Sistema carcerário brasileiro: problemas e soluções
Enviada em 18/09/2017
A prisão, que possui capacidade para trinta presos, abriga cem. O jovem, que foi preso por roubo, é constantemente agredido verbalmente pelos agentes penitenciários. O cenário nos denota uma importante e grave discussão: A precariedade do sistema carcerário brasileiro.
Fatores socioculturais e políticos influenciam diretamente a ineficiência do sistema atual. Na sociedade brasileira, onde discursos de ódio ao infrator se fazem rotineiramente presente, é natural que haja um posicionamento indiferente ao sofrimento sofrido por estes. Dessarte, o sentimento de indiferença alimenta justifica, de forma errônea, os tratamentos e baixos investimentos públicos no sistema carcerário por parte dos responsáveis.
Destarte, o problema que é tratado de forma natural por alguns, deve ser visto sob olhar preocupante pelas autoridades, haja em vista, além do desrespeito aos Direitos Humanos, os reflexos traduzidos em ineficiência na ressocialização dos criminosos, transformando as prisões, na verdade, em verdadeiras faculdades do crime.

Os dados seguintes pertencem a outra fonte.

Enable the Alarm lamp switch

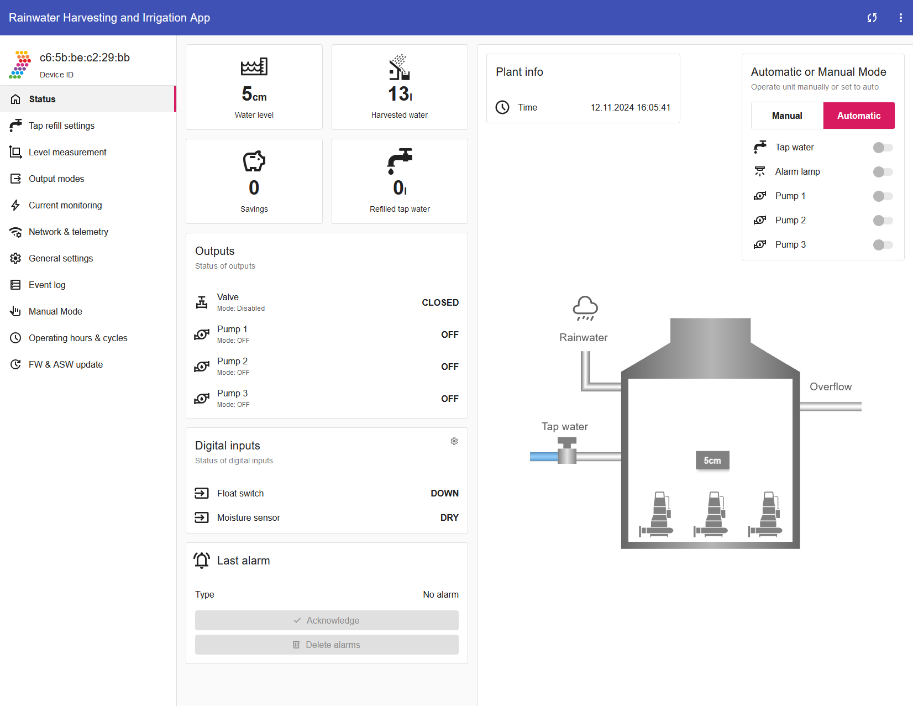(883, 172)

Urge, portanto, que, analogamente à primeira lei descrita por Newton, a inércia seja quebrada para que haja mudanças o que tange à precariedade do sistema carcerário. Para tanto, as escolas devem inserir uma disciplina que aborde os Direitos Humanos, como forma de, desde cedo, alimentar a alteridade; o Estado, por sua vez, deve aumentar os investimentos a fim de melhorar a infraestrutura dos presídios; ONG’s devem realizar eventos, sob a forma de palestras, para conscientizar os agentes penitenciários com o objetivo de melhorar o tratamento dado aos presos. Assim, a longo prazo, o sistema carcerário brasileiro será um ambiente mais digno e, sobretudo, cumprirá o seu papel de ferramenta para ressocialização.